Records from a collection:
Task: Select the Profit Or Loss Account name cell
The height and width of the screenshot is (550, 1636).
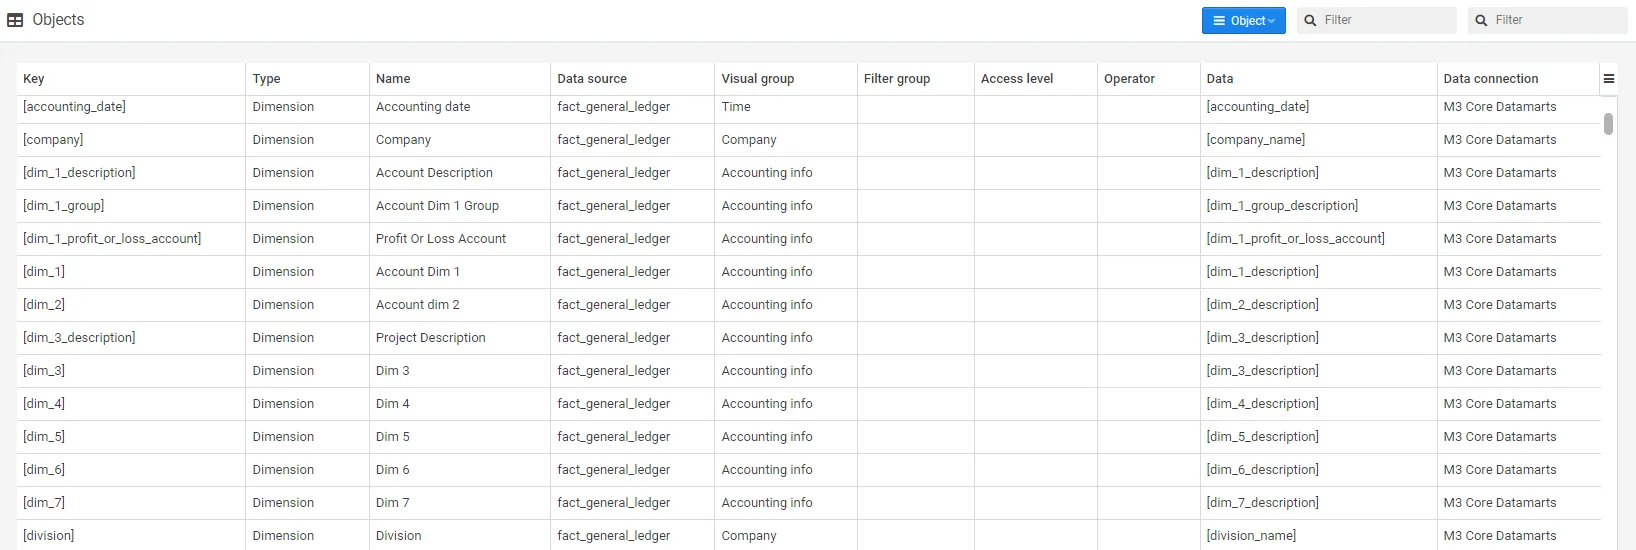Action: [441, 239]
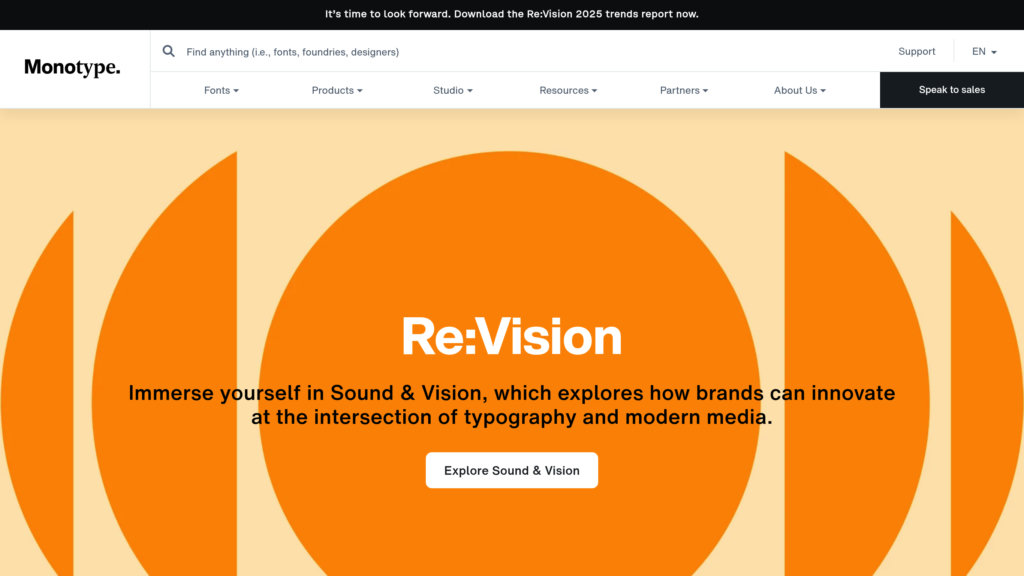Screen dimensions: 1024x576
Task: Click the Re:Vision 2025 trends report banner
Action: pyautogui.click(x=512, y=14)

* TASK DESCRIPTION *
Return every line of the records above exactly as they appear, leaving out the pictures.

* SOLUTION TO THIS PROBLEM *
Task: Select the Profit Or Loss Account name cell
The height and width of the screenshot is (550, 1636).
Action: [441, 239]
Screen dimensions: 1024x576
Task: Click the Re:Vision 2025 trends report banner
Action: pyautogui.click(x=512, y=14)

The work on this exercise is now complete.